[start of Excerpted text]

Back at the cave, Batman cares for Tim and reluctantly agrees to take Damian with him to stop Talia and save the British Prime Minister's wife, when Damian reveals he has worked out that Talia wishes to trade her hostage for control over Gibraltar. Batman wants to keep Damian under his control, as he realized that Talia sent him with Batman to cause havoc in his life. The two soon reach Gibraltar where they confront Talia. Damian appeals to both of them that he wants them all to be a family, but Britain's Royal Navy bomb the ship on where they are fighting. Batman escapes, while Talia and Damian vanish in an explosion.

==Aftermath==
After the four-issue interlude Batman: Grotesk, Morrison returned with the prose story "The Clown at Midnight" in Batman #663. The story was acclaimed and called one of the definitive Joker stories. Den of Geek called it one of 10 essential Joker stories, and it was revealed that Heath Ledger read the story to help him become the character for the film, The Dark Knight. Many of the plot points in the story were used later in Morrison's run during the story arc Batman R.I.P. when the Joker would return.

Morrison's next three issues have been called by the title of the first one, in Batman #664, The Three Ghosts of Batman. The ghosts referred to in the title were three individuals who wear variants of Batman's costume and take his crime fighting to the extreme. The first was the fake Batman who shot the Joker in Morrison's first issue. Later in that issue, he had been revealed to be an ex-cop who had become a vigilante. The second ghost showed up in #664 when a pimp that had been supplying an ex-policeman who lived on an abandoned facility with prostitutes told Batman that the women turned up dead. Batman tracked him down and was severely beaten by the man, who was dressed in a mixture of Batman's and Bane's costumes. Batman suspected the imposter had used Hugo Strange's monster serum and daily Venom shots to gain his size and strength. Batman is able to stop this ghost with Robin's help. He tells Alfred of a vision he had of three ghost Batmen who had taken his crime-fighting to the extreme limits. He had written of these visions in The Black Casebook and knew after these encounters that he may have to revisit the strange cases in the book. The third Batman was introduced in a future story in Batman #666. The story is presented as a possible future where Damian has taken over the job as Batman. Police Commissioner Barbara Gordon blames him for the death of Dick Grayson and wants him arrested while Damian is pursuing the third ghost, who claims to be the Antichrist. Damian eventually kills the man by snapping his neck, after battling him at the Hotel Bethlehem.

[end of Excerpted text]
[start of Source data]

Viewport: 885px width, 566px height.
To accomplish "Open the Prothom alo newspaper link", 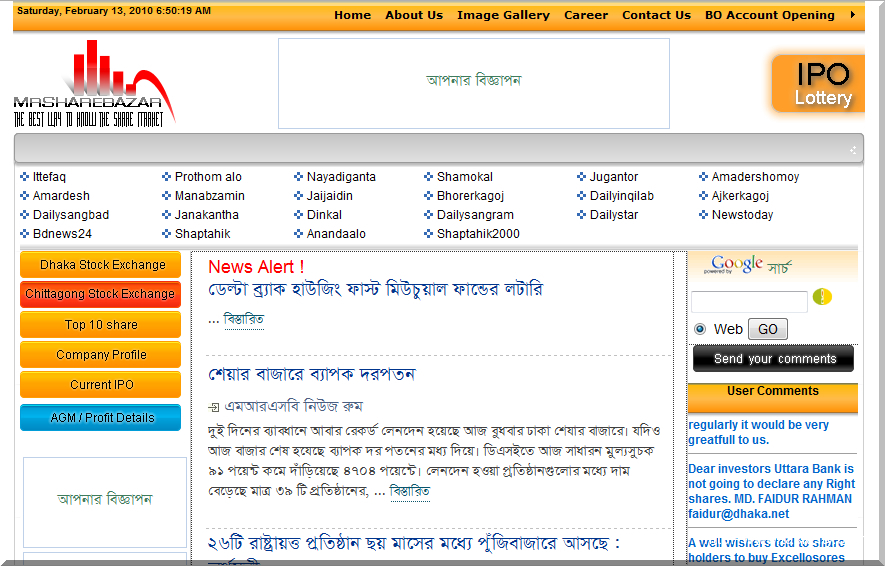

[end of Source data]

Objective A: According to the Batman comics excerpt, which actor read "The Clown at Midnight" to prepare for his role in The Dark Knight?
Objective B:
Decide whether each statement agrees with the Batman comics excerpt. Answer yes or no, and quote the words from the excerpt that settle it.
(i) Batman escapes when the ship is bombed, while Talia and Damian vanish.
(ii) "The Clown at Midnight" appeared in Batman #664.
(iii) The third ghost Batman was introduced in Batman #666.
Objective C: Extend the Batman comics excerpt, starting after its final sentence.
The lines that come after the Batman comics excerpt are separate material.

Result A: Heath Ledger

Result B:
(i) Yes: "Batman escapes, while Talia and Damian vanish in an explosion."
(ii) No: "Morrison returned with the prose story "The Clown at Midnight" in Batman #663."
(iii) Yes: "The third Batman was introduced in a future story in Batman #666."

Result C:
In Morrison's next story arc, Batman takes Robin with him to the Island of Mister Mayhew where he learns that the organization Black Glove is out to kill him. After a two-issue interlude in the Batman title crossover The Resurrection of Ra's al Ghul, the true history of the three ghosts is revealed. The third ghost showed up at police headquarters looking for Commissioner Vane and killed a number of officers. Batman, who had started a love affair with Jezebel Jet as Bruce Wayne, was attacked by the ghost on the roof of the headquarters. His heart stopped and he had visions of old cases of his which had many unexplained phenomena as well as a vision of Joe Chill, the thief who had murdered his parents when he was a child. When he awoke from the visions, he was a captive of the ghost. As the man talked to him, Batman remembered from where the ghosts had come. What Batman thought was a hallucination turned out to be a forgotten memory in which three men were chosen from the police force to train with Batman to replace him should anything ever happen to him. During the test, Batman had himself isolated so that Simon Hurt could study what drives him. When the three replacement Batmen came in to challenge him, Batman took them down easily. Hurt decided that the three Batmen needed to be driven by rage and sorrow to become like Batman. The first, Josef Muller, was an ace marksman as a cop, but had both hands broken by Batman in their fight causing him to have to retire. Hurt killed the family of the third man, whose name was Lane, and began adding Venom and monster serum to the diet of the second man, Branca, until he was driven to kill his own family in rage. Hurt put hypnotic suggestions into Batman's head to help him forget the whole experience and dismiss it as a nightmare. The three replacement cops were hidden away to await the day they would return. Batman is eventually able to escape, but Lane warns him that Hurt is after him and his luck would soon be gone.

Lane was later revealed to be Michael Lane. He became the new Azrael, the agent of the Order of Purity, a splinter group of the Order of St. Dumas, in Azrael: Death's Dark Knight #1. In keeping with his imitation of Batman, he wears the "Suit of Sorrows" given to Bruce Wayne by Talia al Ghul during Batman: The Resurrection of Ra's al Ghul. Lane accepts the Order's offer to become Azrael as a way of atoning for his perceived role in the demise of Batman. As Azrael, his mission is to spread "God's justice" through Gotham City in the chaos resulting from the absence of Bruce Wayne as Batman.

==Collected editions==
The story has been collected into a single volume in both hardcover and softcover formats. This volume includes the "Three Ghosts of Batman" arc as well as the prose Joker story. It covers issues 655-658 and 663-666 of Batman.

- Batman and Son (200 pages, hardcover, August 2007, ISBN 1-4012-1240-9, softcover, July 2008, ISBN 1-4012-1241-7)
- Batman and Son - an expanded edition was released in 2014, collecting Batman issues #655-658, 663-669 and 672-675 (384 pages, softcover, February 2014, ISBN 1-4012-4402-5)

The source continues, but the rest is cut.